Glenn West

Personal information
- Full name: Glenn Alan West
- Born: 14 September 1954 (age 70) Balmain, New South Wales, Australia

Playing information
- Position: Wing, Centre
Club
| Years | Team | Pld | T | G | FG | P |
| 1974–77 | Penrith Panthers | 64 | 31 | 0 | 0 | 93 |
| 1978–79 | Parramatta Eels | 20 | 7 | 0 | 0 | 21 |
| 1981 | Penrith Panthers | 2 | 0 | 0 | 0 | 0 |
|  | Total | 86 | 38 | 0 | 0 | 114 |
- Source:

= Glenn West =

Australian rugby league footballer

Glenn West (born 14 September 1954) nicknamed "Boney" is an Australian former rugby league footballer who played for Penrith Panthers and Parramatta Eels in the NSWRL competition.

==Early life==
West was a Parramatta junior but graded with Penrith and played for the clubs lower grade teams before making his first grade debut in 1974. At the end of 1974, West finished as top try scorer for the club and scored a club record 4 tries in a game against Balmain.
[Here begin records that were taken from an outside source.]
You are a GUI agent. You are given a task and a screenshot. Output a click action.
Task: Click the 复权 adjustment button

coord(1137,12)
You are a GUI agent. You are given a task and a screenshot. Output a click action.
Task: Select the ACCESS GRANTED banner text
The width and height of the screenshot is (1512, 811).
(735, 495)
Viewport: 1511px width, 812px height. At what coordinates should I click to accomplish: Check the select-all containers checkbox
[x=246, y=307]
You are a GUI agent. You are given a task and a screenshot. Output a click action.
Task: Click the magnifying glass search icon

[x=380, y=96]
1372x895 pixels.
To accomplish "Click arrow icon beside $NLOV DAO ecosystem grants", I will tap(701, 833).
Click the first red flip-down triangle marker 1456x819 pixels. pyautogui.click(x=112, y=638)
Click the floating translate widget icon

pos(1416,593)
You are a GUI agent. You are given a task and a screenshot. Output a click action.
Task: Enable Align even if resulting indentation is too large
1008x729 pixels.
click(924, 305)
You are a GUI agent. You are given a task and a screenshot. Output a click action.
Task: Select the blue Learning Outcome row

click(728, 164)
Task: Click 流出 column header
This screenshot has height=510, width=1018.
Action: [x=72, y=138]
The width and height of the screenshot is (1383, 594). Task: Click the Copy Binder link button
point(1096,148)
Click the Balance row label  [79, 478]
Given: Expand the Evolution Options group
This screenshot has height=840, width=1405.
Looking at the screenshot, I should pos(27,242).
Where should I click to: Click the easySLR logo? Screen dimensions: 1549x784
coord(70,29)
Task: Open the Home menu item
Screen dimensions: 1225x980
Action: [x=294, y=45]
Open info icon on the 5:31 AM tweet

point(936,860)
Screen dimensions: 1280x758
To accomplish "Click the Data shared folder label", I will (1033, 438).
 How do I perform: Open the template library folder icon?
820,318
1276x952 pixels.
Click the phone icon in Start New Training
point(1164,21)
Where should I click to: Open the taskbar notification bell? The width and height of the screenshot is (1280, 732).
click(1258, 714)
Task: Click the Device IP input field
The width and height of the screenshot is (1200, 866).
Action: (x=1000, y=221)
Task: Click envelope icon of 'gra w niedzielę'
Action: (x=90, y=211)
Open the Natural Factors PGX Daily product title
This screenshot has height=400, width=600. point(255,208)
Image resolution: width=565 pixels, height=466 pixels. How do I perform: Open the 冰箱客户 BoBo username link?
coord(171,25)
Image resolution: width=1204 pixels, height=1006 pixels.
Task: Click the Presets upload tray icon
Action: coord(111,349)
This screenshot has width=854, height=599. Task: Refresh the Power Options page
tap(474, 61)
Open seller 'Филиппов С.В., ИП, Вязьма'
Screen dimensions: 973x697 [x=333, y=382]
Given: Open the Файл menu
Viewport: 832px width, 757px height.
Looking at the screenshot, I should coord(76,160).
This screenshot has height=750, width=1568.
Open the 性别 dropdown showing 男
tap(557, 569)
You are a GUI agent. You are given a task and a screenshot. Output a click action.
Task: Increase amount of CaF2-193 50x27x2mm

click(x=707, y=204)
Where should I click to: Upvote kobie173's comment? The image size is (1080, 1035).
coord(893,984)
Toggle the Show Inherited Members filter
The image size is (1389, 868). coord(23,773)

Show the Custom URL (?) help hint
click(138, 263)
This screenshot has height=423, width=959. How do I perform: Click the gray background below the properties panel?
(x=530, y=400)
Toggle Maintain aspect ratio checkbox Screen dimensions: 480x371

West became a regular first grader for Penrith over the next 3 seasons but the club continued to struggle on the field and finished towards the bottom of the ladder. In 1978, West joined Parramatta and experienced finals football for the first time as the club finished 4th. Parramatta went on to defeat Canterbury in the first week with West playing in the match and then featured in the following weeks game against Manly which ended in a 17–11 loss.

West missed nearly all of the 1979 and 1980 seasons due to injury. In 1981, West rejoined Penrith but only managed 2 appearances before retiring prematurely because of persistent injuries.